Focusing on medical data specifically, Federal Law No. 7 of 1975 also known as the Practice of Human Medicine Law and several other UAE Ministry of Health Decisions outline the importance of medical data and restricts any divulging of medical records unless requested by the patient themselves.
Emirate specific regulatory bodies have begun drafting more defined medical data legislation. The Health Authority of Abu Dhabi (“HAAD”) has issued the HAAD Data Standards and Procedures in January 2008 with a most recent revision in April 2014. The HAAD regulation outlines the policies and procedures which are required to be followed when handling Confidential Health Information (“CHI”) focusing on four areas:
- The necessary and authorised access to CHI;
- The unauthorised access to CHI;
- The storage of CHI; and
- The transmission of CHI.
The HAAD regulation further outlines situations which consist of health insurance fraud and the steps to take when and if health insurance fraud occurs.

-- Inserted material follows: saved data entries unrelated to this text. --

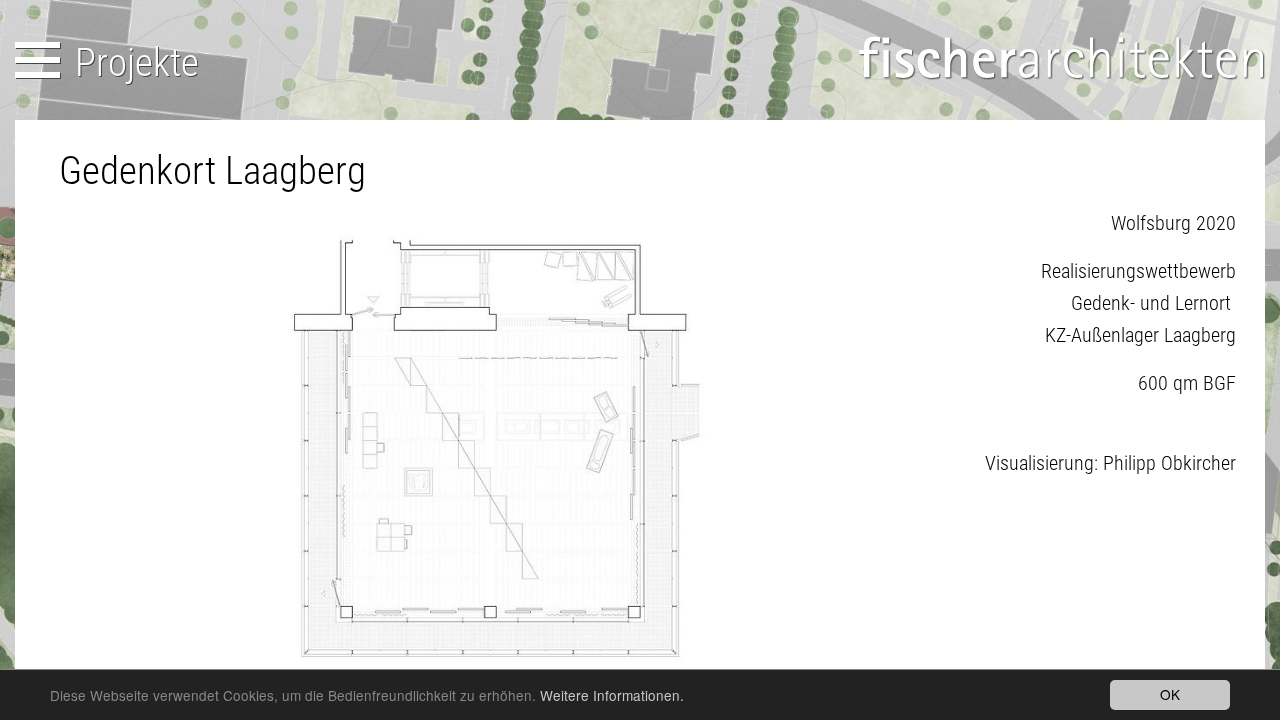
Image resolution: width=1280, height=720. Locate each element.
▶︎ (907, 453)
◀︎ (90, 453)
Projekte (137, 63)
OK (1170, 694)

In order to continue to encourage improvement and development of the data protection standards, HAAD has created a Data Standards Panel whose role is to “review and recommend to HAAD changes and additions to electronic data exchange standards, such as transactions, codes and business rules”.

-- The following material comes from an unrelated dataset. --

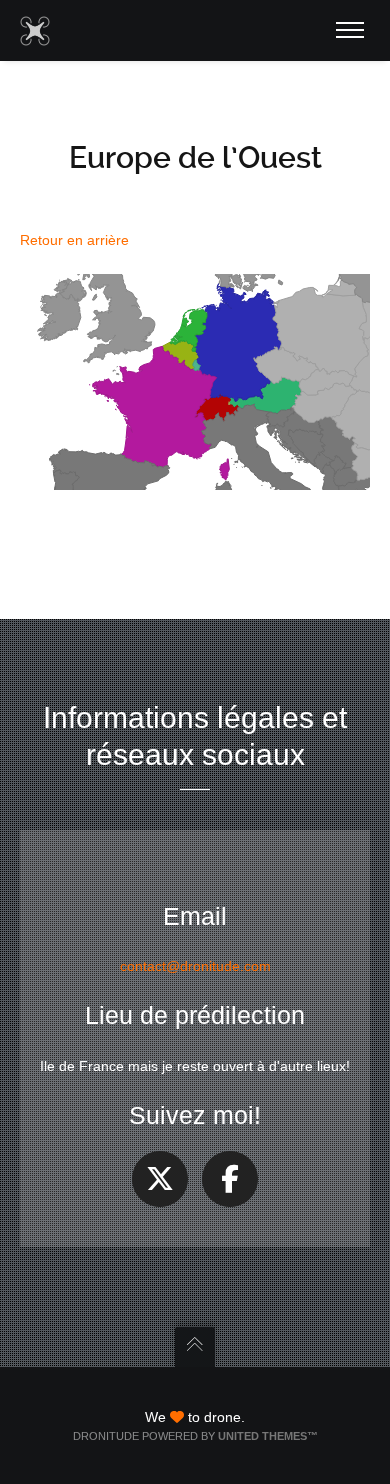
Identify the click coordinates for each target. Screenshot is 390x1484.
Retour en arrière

The Dubai Health Authority (“DHA”) has also issued several regulations which address the protection of medical data. The Home Healthcare Regulation issued in 2012 outlines procedure healthcare facilities must follow with respect to healthcare records and their management. Similarly, the Health Record Guidelines outline the essential requirements which healthcare facilities must implement with regards to health records including record keeping, retention of health records and destruction of health records.

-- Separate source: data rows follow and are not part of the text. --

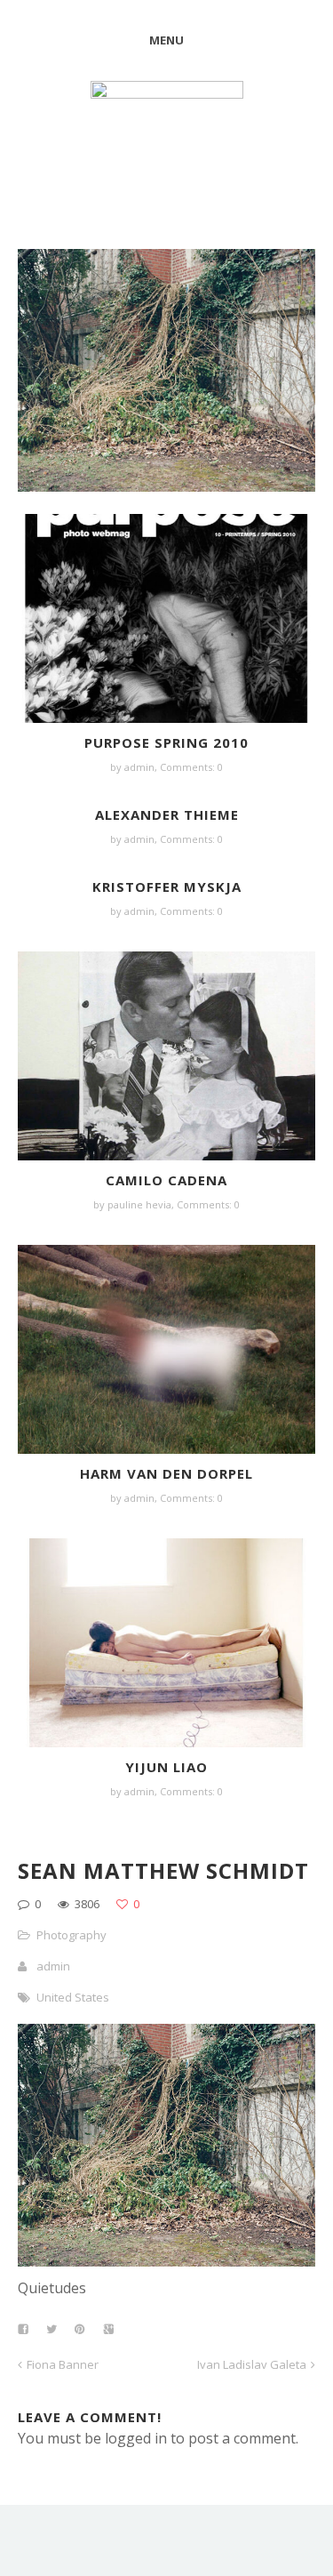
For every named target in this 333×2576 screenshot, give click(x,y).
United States (72, 1997)
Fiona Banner (63, 2364)
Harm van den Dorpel (166, 1473)
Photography (71, 1935)
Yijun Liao (166, 1767)
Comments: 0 (191, 767)
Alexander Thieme (167, 814)
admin (139, 767)
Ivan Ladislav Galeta (251, 2364)
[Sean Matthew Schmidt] (166, 2261)
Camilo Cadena (166, 1180)
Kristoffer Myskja (167, 886)
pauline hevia (139, 1204)
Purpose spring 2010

The DHA has also created the Health Data and Information Analysis department whose role is to improve the manner and method that health data is handled and exchanged as well as to “focus on transparency and confidentiality” between patients and healthcare providers.
Both HAAD and the DHA have implemented the right building blocks in the development of medical data regulation to protect patients in the UAE. Through the Data Standards Panel in Abu Dhabi and the Health Data and Information Analysis, we will continue to see improvements in these requirements as well as regulatory bodies which are serious about ensuring that healthcare facilities abide by such legislation.
With the advent of Emirate specific health regulators, the UAE federal government should follow suit and implement certain minimum standards of data protection required by healthcare facilities throughout the UAE. Although regulatory bodies like the HAAD and the DHA have added much needed regulation to the industry, it can be confusing for entities operating in both Abu Dhabi and Dubai to navigate the regulations from each Emirate in order to remain compliant. Uniform regulation on the subject would greatly assist reducing such possible confusing while increasing efficiency at healthcare facilities who will be able to follow one model of requirements in relation to medical data.
As the healthcare continues to evolve and integrate contemporary technologies, regulations in the UAE must follow suit in order to continually protect patient medical data. One such technology is the advent of telemedicine which involves providing medical treatment to individuals who are not able to consult a doctor in person. Telemedicine poses obvious privacy concerns as patient data is transmitted over wireless networks and may be intercepted by parties other than the healthcare facility in question. In keeping with their previously described initiatives, both the HAAD and the DHA have already implemented standards by which medical facilities and medical professionals must abide should they use telemedicine in their respective Emirates.
Technology will continue to play a part in the medical industry and it is important that UAE legislation both Federal and Emirate specific maintain a close eye to protect the privacy and confidentiality of medical data.